Conclusioni: soli o accompagnati sotto il cielo stellato?
Alla fine del nostro viaggio tra teorie e dati, torniamo alla domanda iniziale con una consapevolezza in più. Siamo soli nell’universo? La scienza, per ora, non ha una risposta definitiva, ma ci offre due possibili scenari illuminanti. Nel primo, potremmo essere praticamente unici: figli di una serie di coincidenze così poco probabili che difficilmente si ripeteranno altrove. Nel secondo, non saremmo affatto soli: molte altre civiltà potrebbero costellare la galassia, magari distanti e silenziose, ma presenti.
Quale dei due è vero? Forse la verità sta nel mezzo, o forse uno dei modelli prevarrà con nuove scoperte.

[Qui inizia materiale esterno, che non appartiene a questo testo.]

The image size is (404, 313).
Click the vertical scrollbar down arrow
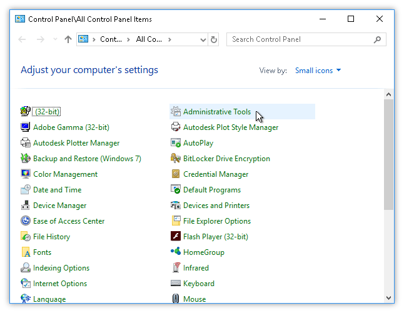pyautogui.click(x=388, y=298)
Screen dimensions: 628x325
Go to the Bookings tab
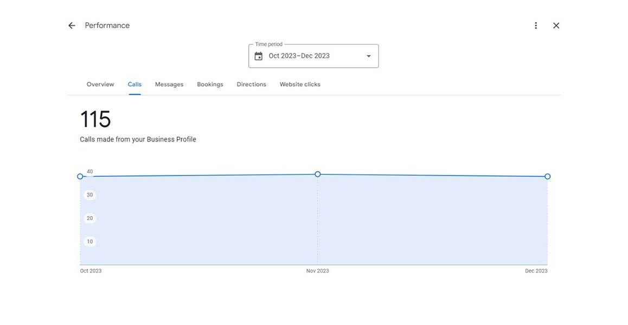[x=210, y=85]
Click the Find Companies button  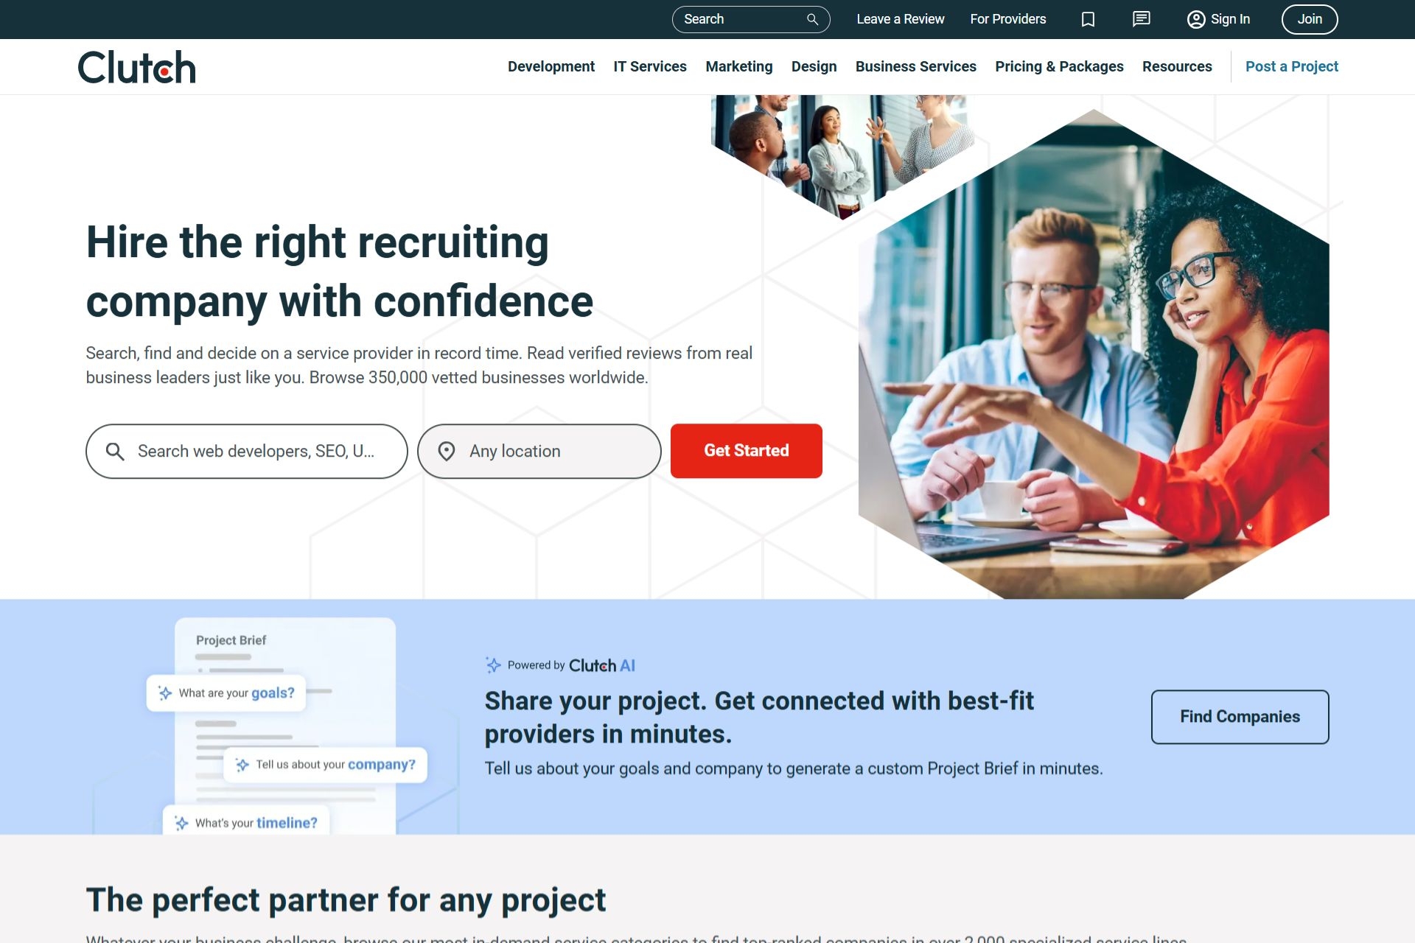pos(1240,717)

La bellezza del metodo scientifico è che ogni ipotesi è provvisoria: nuove evidenze osservative nei prossimi anni potranno avvicinarci alla risposta. Immaginiamo l’emozione se rilevassimo un segnale radio artificiale proveniente da una stella vicina, confermando che non siamo soli. Oppure, al contrario, se scrutando migliaia di pianeti non trovassimo alcun segno di vita intelligente, dovremmo accettare l’idea di essere un’eccezione rara – il che renderebbe la nostra esistenza ancora più preziosa. In entrambi i casi, l’umanità avrà imparato qualcosa di profondo sul proprio posto nel cosmo.
Nel frattempo, ogni volta che alziamo lo sguardo al cielo notturno, possiamo ricordarci che quella distesa di stelle rappresenta sia una possibilità di compagnia che una sfida alla nostra solitudine. Come scrisse una volta il celebre divulgatore Carl Sagan, “Da qualche parte, qualcosa di incredibile è in attesa di essere scoperto.” Sia esso un segno di vita oltre la Terra o una rinnovata consapevolezza della nostra unicità, continueremo a cercare. Perché, in fondo, fa parte della natura umana porsi domande e spingersi oltre i confini dell’ignoto, nella speranza di trovare, magari dietro la prossima stella, una risposta al grande enigma della vita.